Es la pregunta que siempre vuelve, y es la correcta. Las dos hipótesis son serias.

Primera hipótesis: la lectura es acertada. El puesto queda grande, faltan competencias, el entorno lo está diciendo y eres el único que lo oye bien. Ocurre. Negarlo por principio sería una mentira tranquilizadora.

Segunda hipótesis: la lectura está fabricada. Los hechos son neutros o favorables, y un mecanismo de interpretación los convierte sistemáticamente en pruebas de cargo. También ocurre: es exactamente lo que Clance e Imes describieron en 1978 en personas objetivamente competentes.

El problema es que desde dentro, ambas hipótesis producen exactamente la misma sensación. La convicción de ser ilegítimo nunca se presenta como una hipótesis: se presenta como una evidencia, a menudo acompañada de la sensación de haberse vuelto por fin lúcido.

Una precisión que importa: el síndrome del impostor no es ni un diagnóstico ni una enfermedad, y no figura en ninguna clasificación. Es una experiencia subjetiva, no una categoría médica.

En el artículo que sigue abordo cómo saber si una lectura de ilegitimidad profesional está fundada o fabricada. Si te reconoces en este tema, los tests de la plataforma permiten hacer balance, incluido un cuestionario completo dedicado a esta experiencia y apoyado en la escala de Clance.

Por qué no puedes zanjarlo solo

Es el punto central, y es estructural antes que psicológico.

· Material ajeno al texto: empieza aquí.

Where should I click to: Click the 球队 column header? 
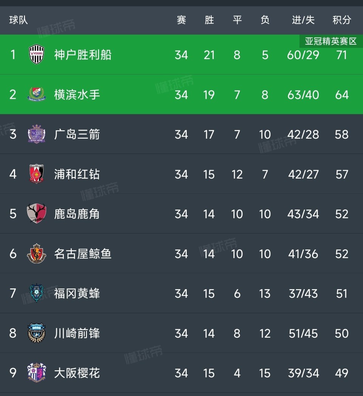point(15,20)
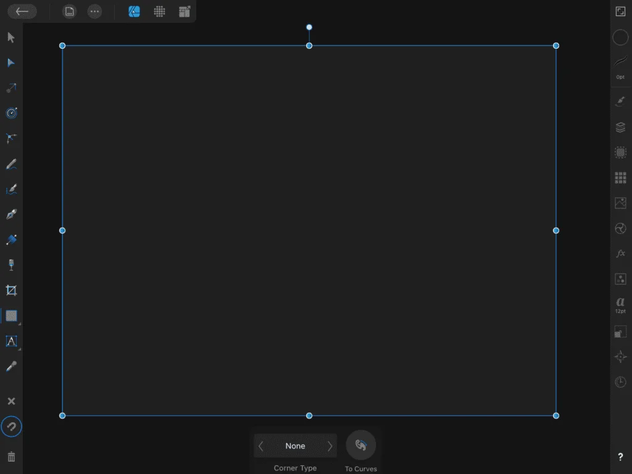Convert the shape using To Curves

click(x=360, y=444)
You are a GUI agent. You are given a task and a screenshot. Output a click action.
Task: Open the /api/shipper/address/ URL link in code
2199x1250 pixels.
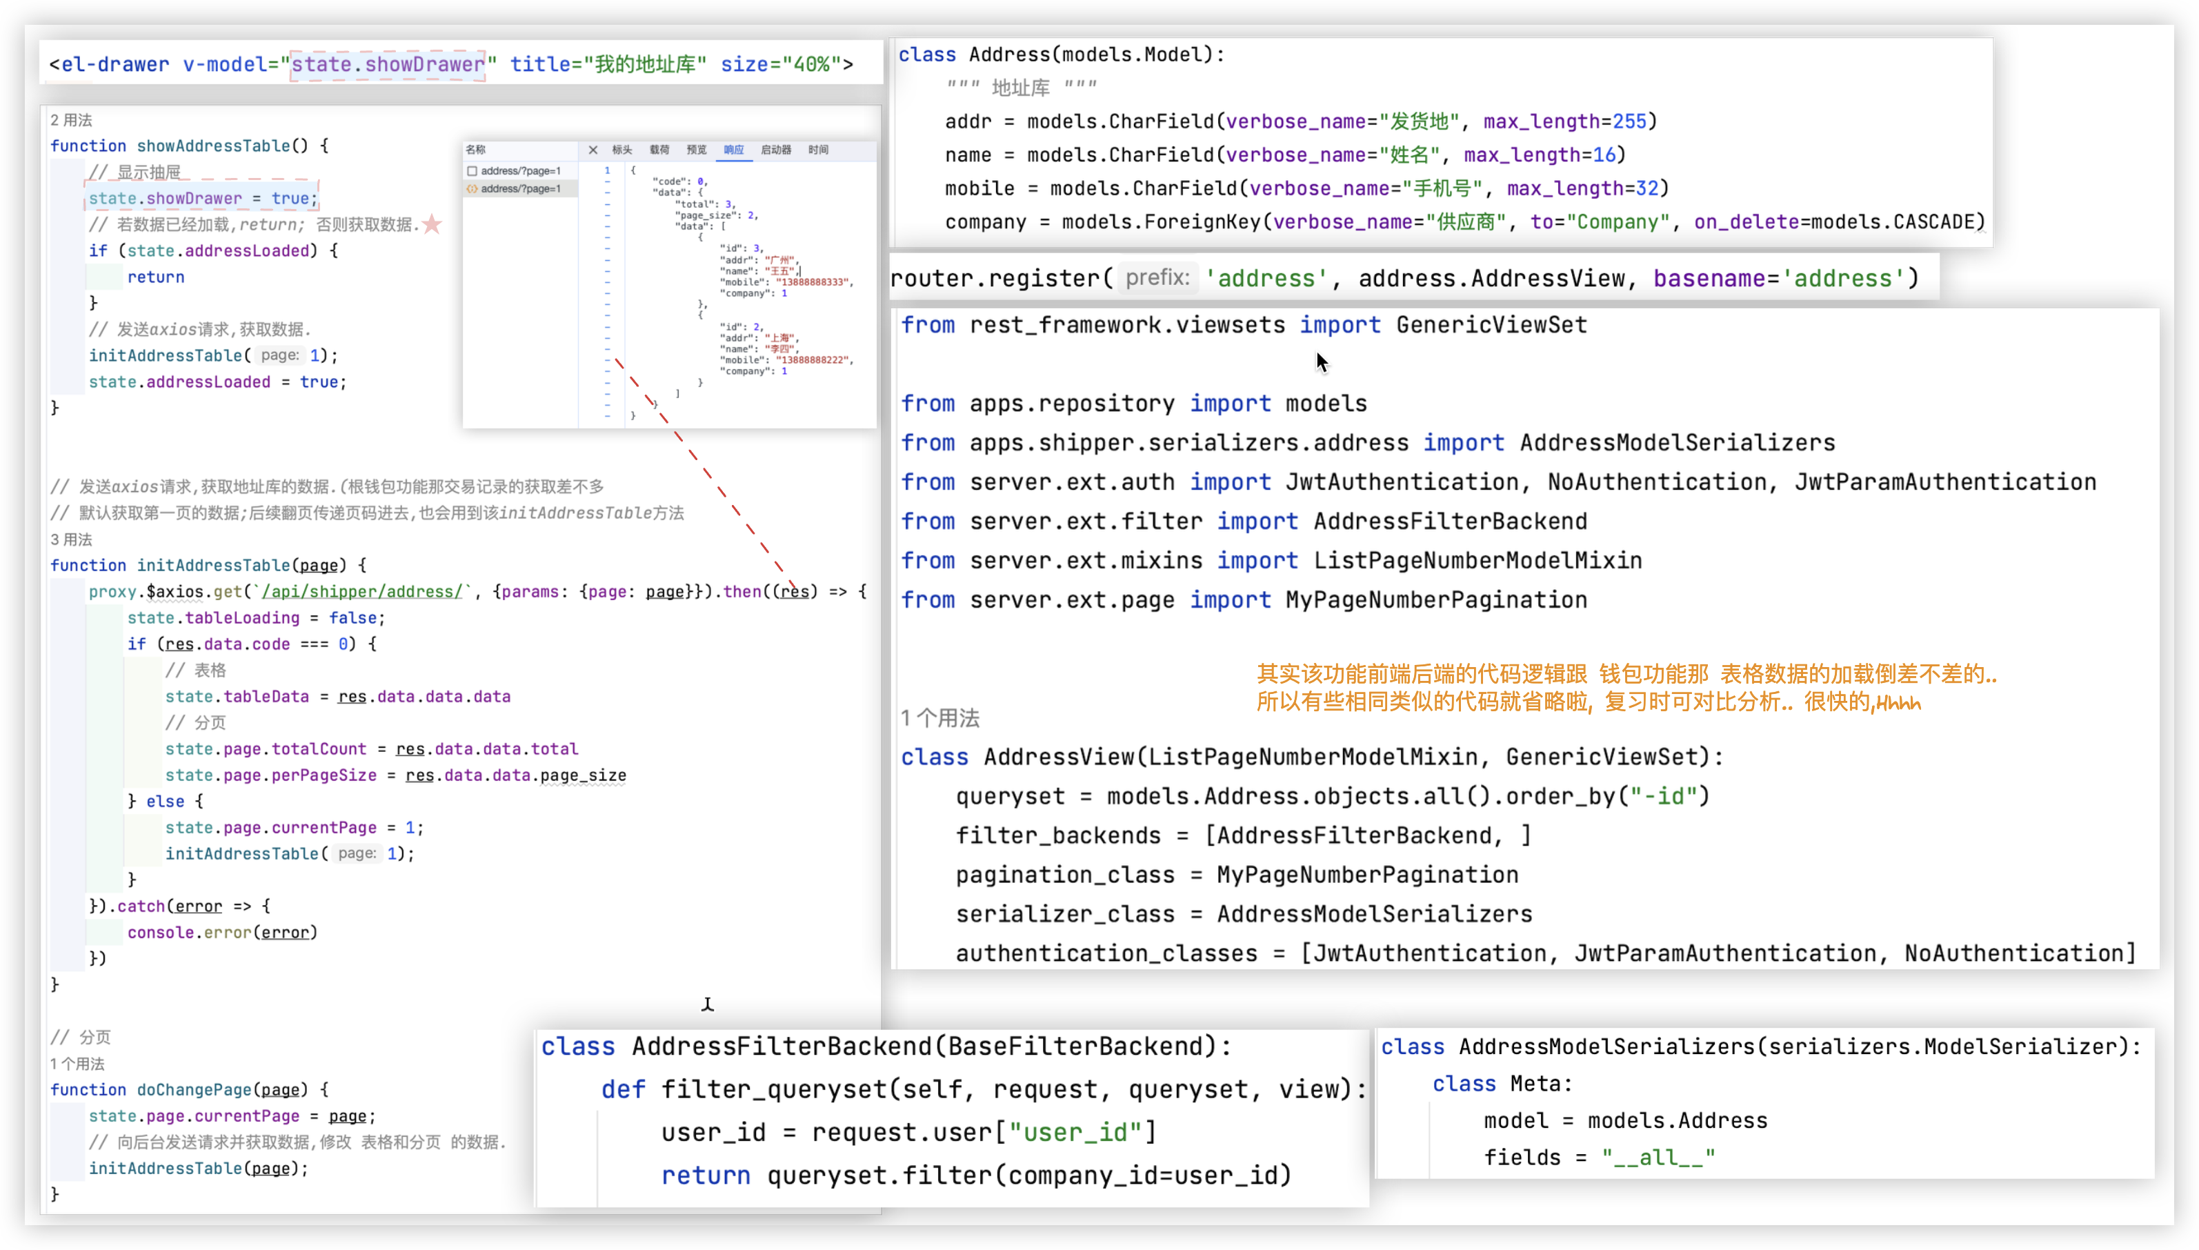(x=361, y=592)
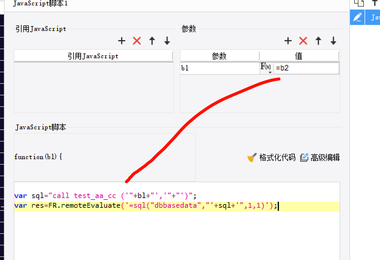Click the pin icon in the top corner
The height and width of the screenshot is (260, 380).
point(375,3)
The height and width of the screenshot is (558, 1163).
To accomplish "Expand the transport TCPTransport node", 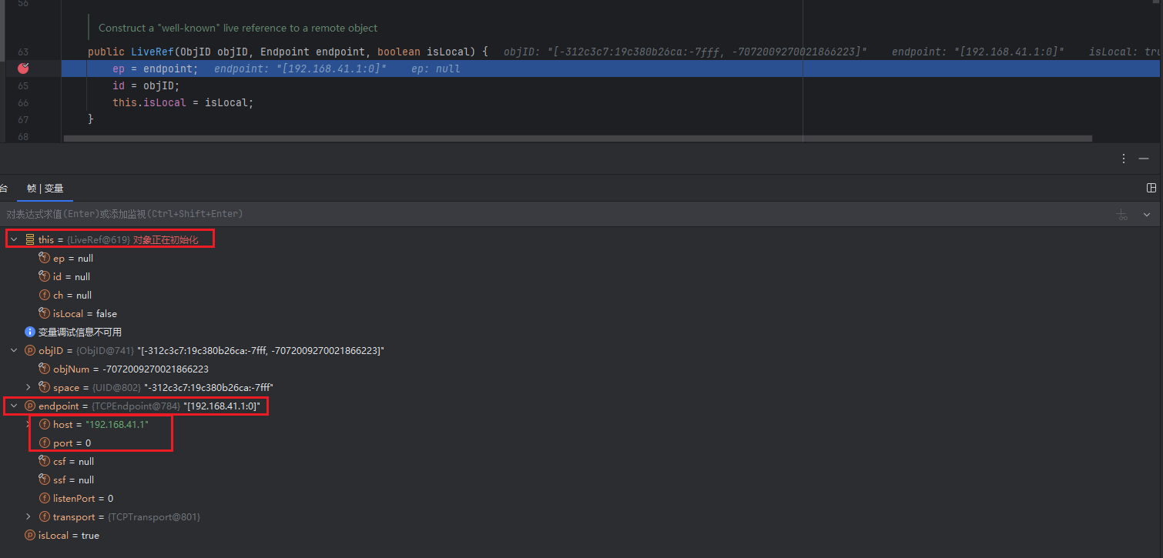I will pos(28,517).
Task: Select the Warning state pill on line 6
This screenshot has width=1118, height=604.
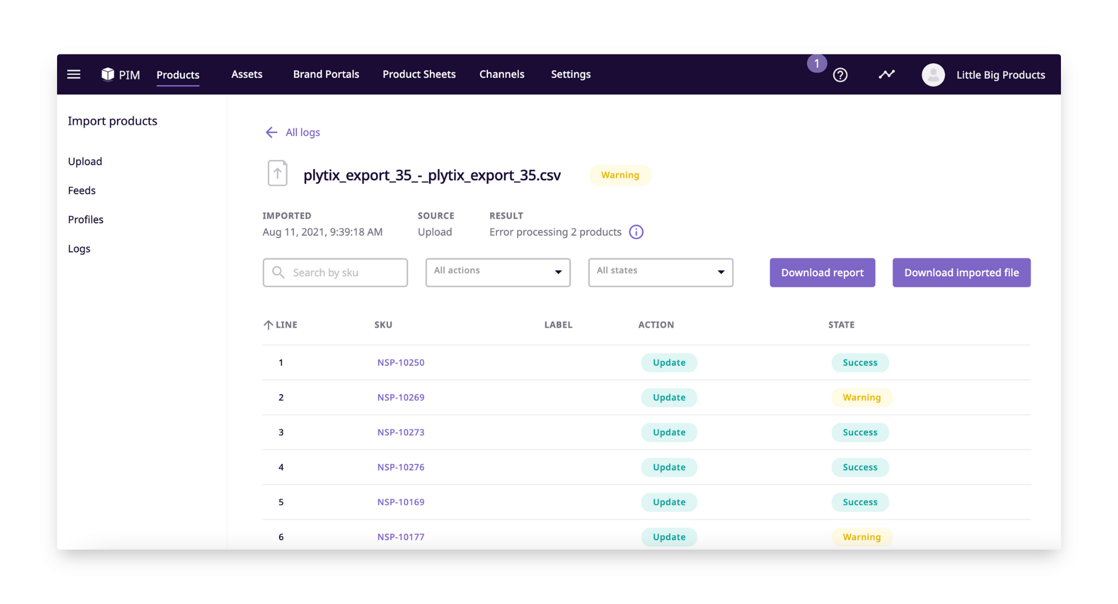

Cuando te preguntas si tu lectura es acertada, la evalúas con el mismo aparato que la produjo: tu memoria, tu atención, tus criterios sobre lo que es un trabajo correcto. Si alguno de esos tres elementos está sesgado, el examen también lo estará, y devolverá un veredicto coherente, lo que dará la impresión de una confirmación.

Por eso la lucidez no protege de nada aquí. Personas muy lúcidas con los demás se equivocan gravemente consigo mismas, precisamente porque sobre los demás disponen de hechos externos y sobre sí mismas no.

Y por eso «toma distancia» tampoco funciona: la distancia no aporta información nueva. Solo reorganiza la que ya se tenía.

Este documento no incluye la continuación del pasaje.